Problem details: Print only the lines from the top of the data through the line with "The image size is (732, 416).", both included, skipping every picture.
* * * *
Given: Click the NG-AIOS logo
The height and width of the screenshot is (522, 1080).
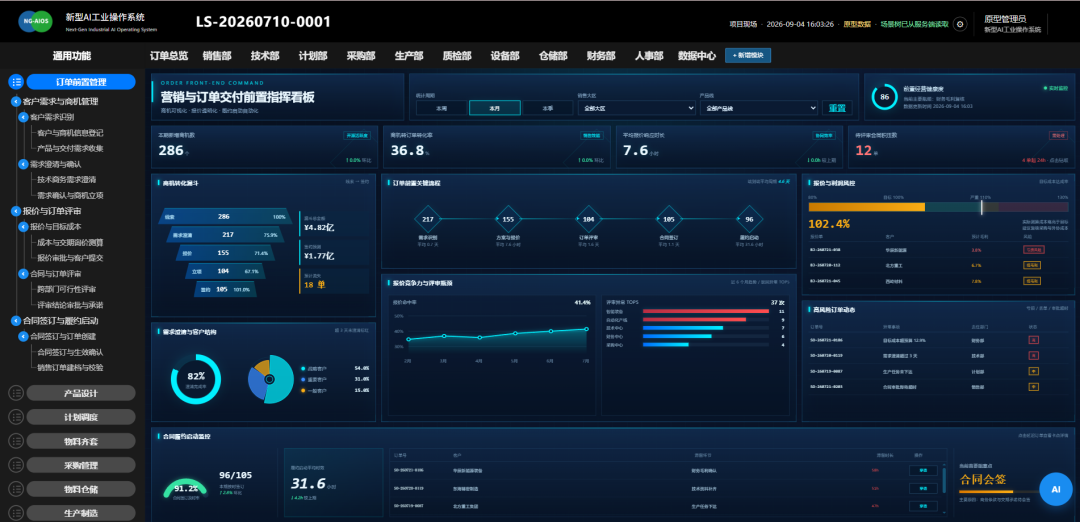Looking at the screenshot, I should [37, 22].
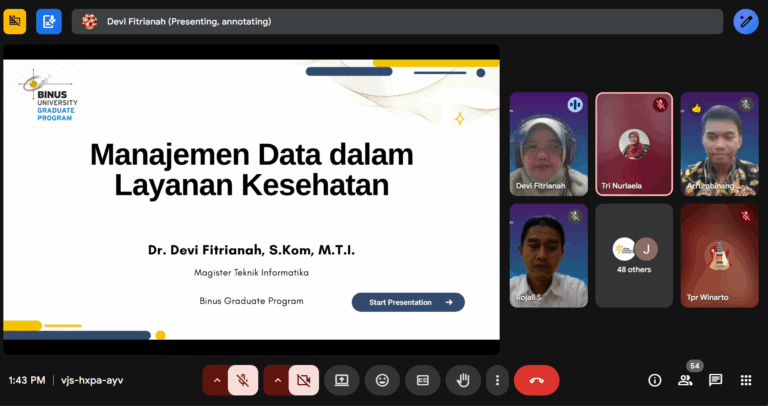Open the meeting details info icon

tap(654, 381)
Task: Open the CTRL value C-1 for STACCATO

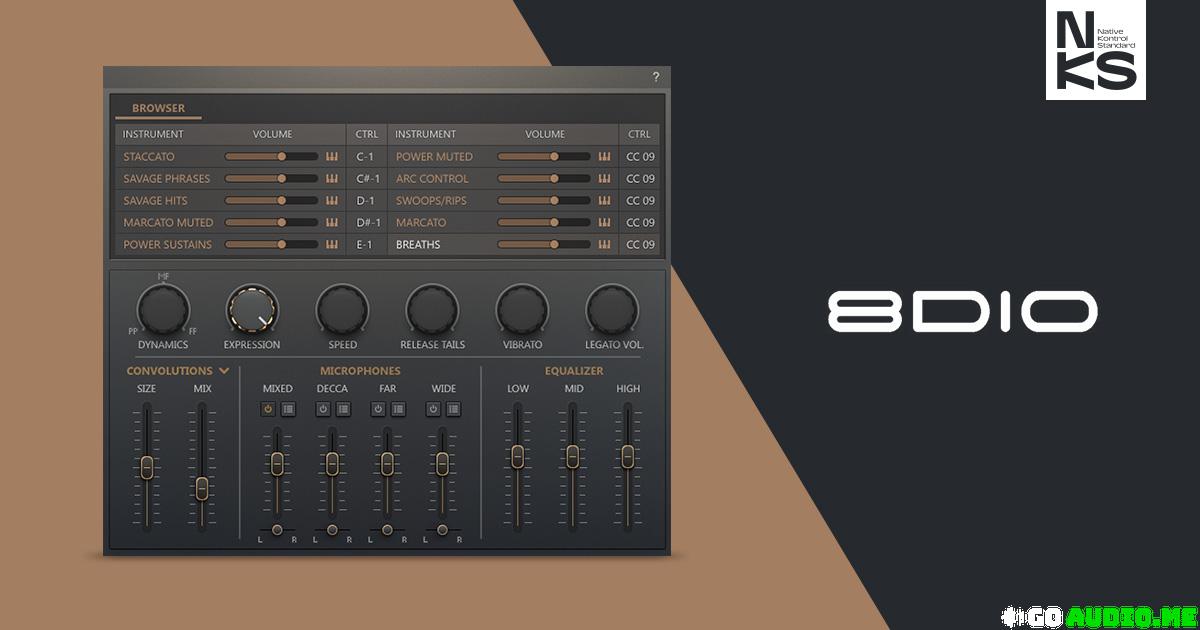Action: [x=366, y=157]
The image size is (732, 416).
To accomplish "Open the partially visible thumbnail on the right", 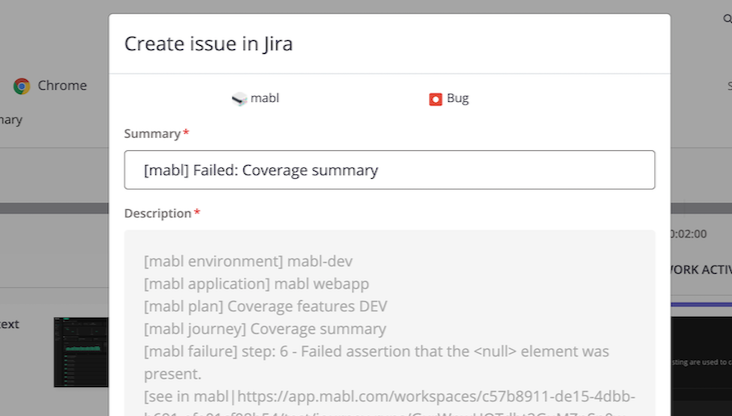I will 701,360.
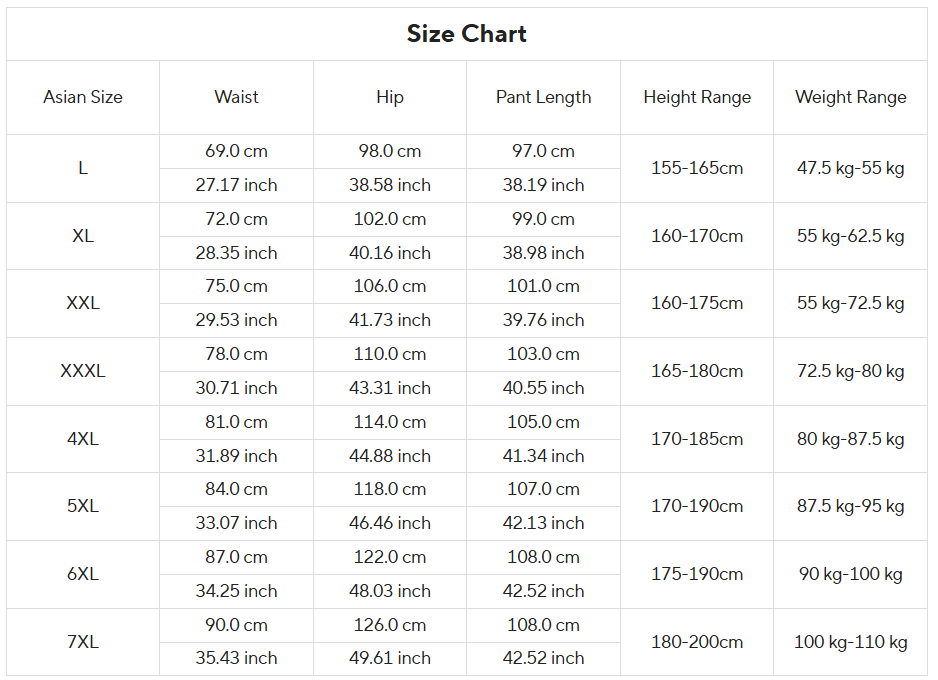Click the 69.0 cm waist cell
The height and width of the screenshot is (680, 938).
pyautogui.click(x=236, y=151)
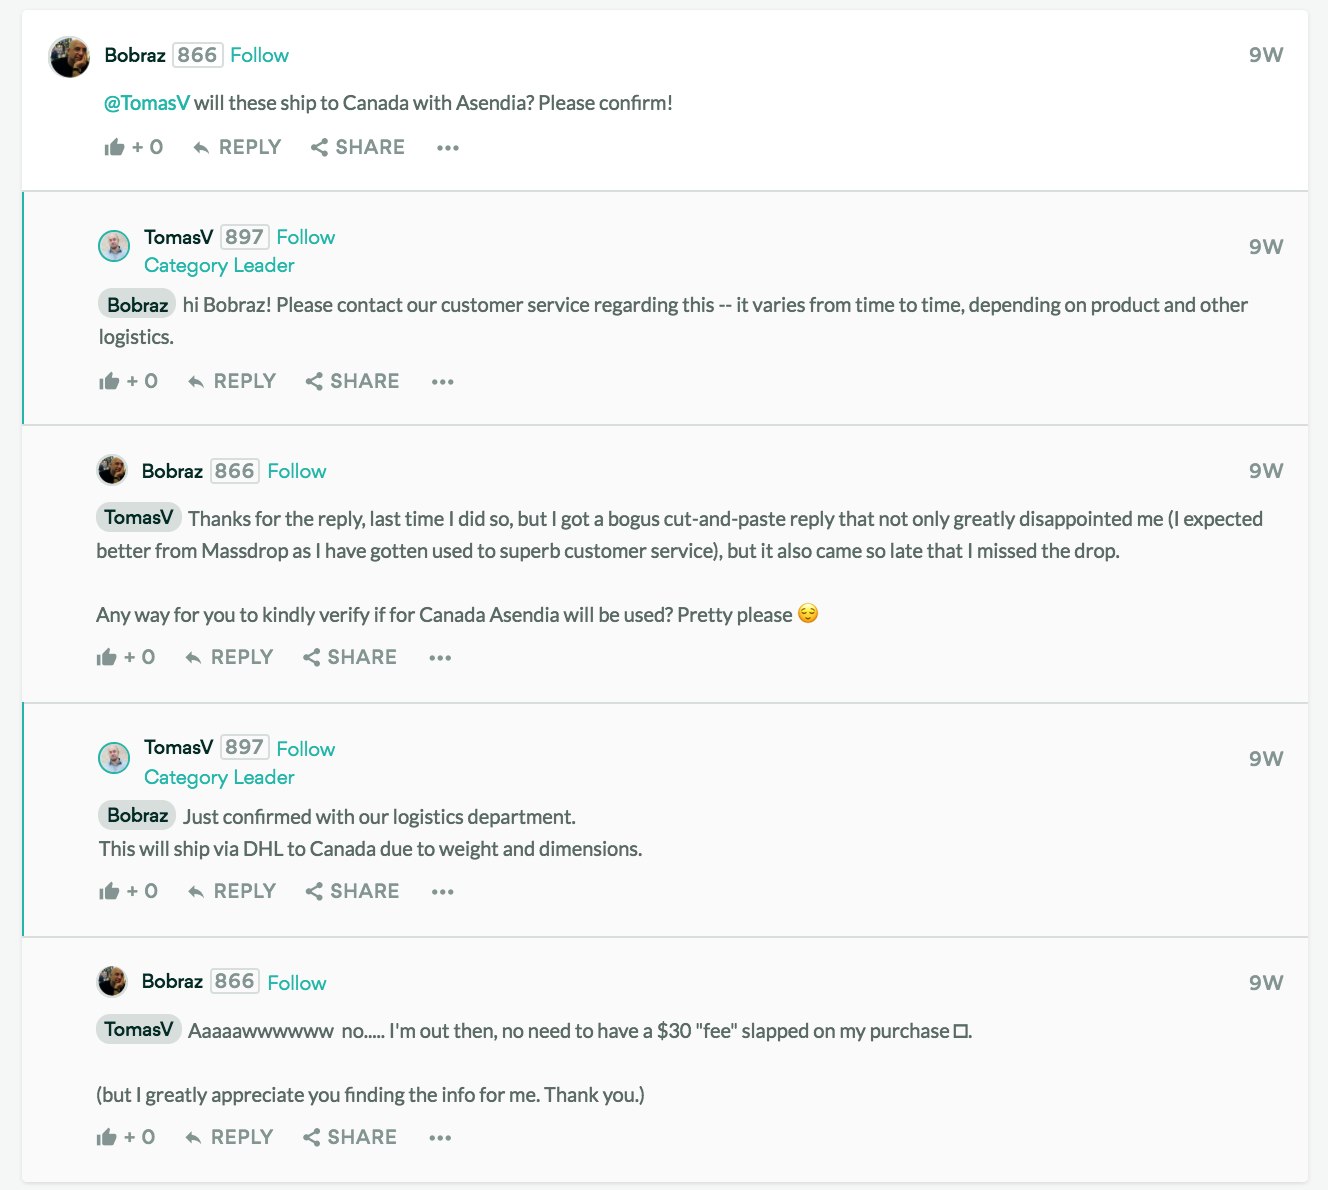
* * * *
Reply:
Given: Click the NG-AIOS logo
The height and width of the screenshot is (522, 1080).
Looking at the screenshot, I should [37, 22].
Open the meeting details info icon

tap(654, 381)
Task: Open the CTRL value C-1 for STACCATO

Action: [x=366, y=157]
The image size is (732, 416).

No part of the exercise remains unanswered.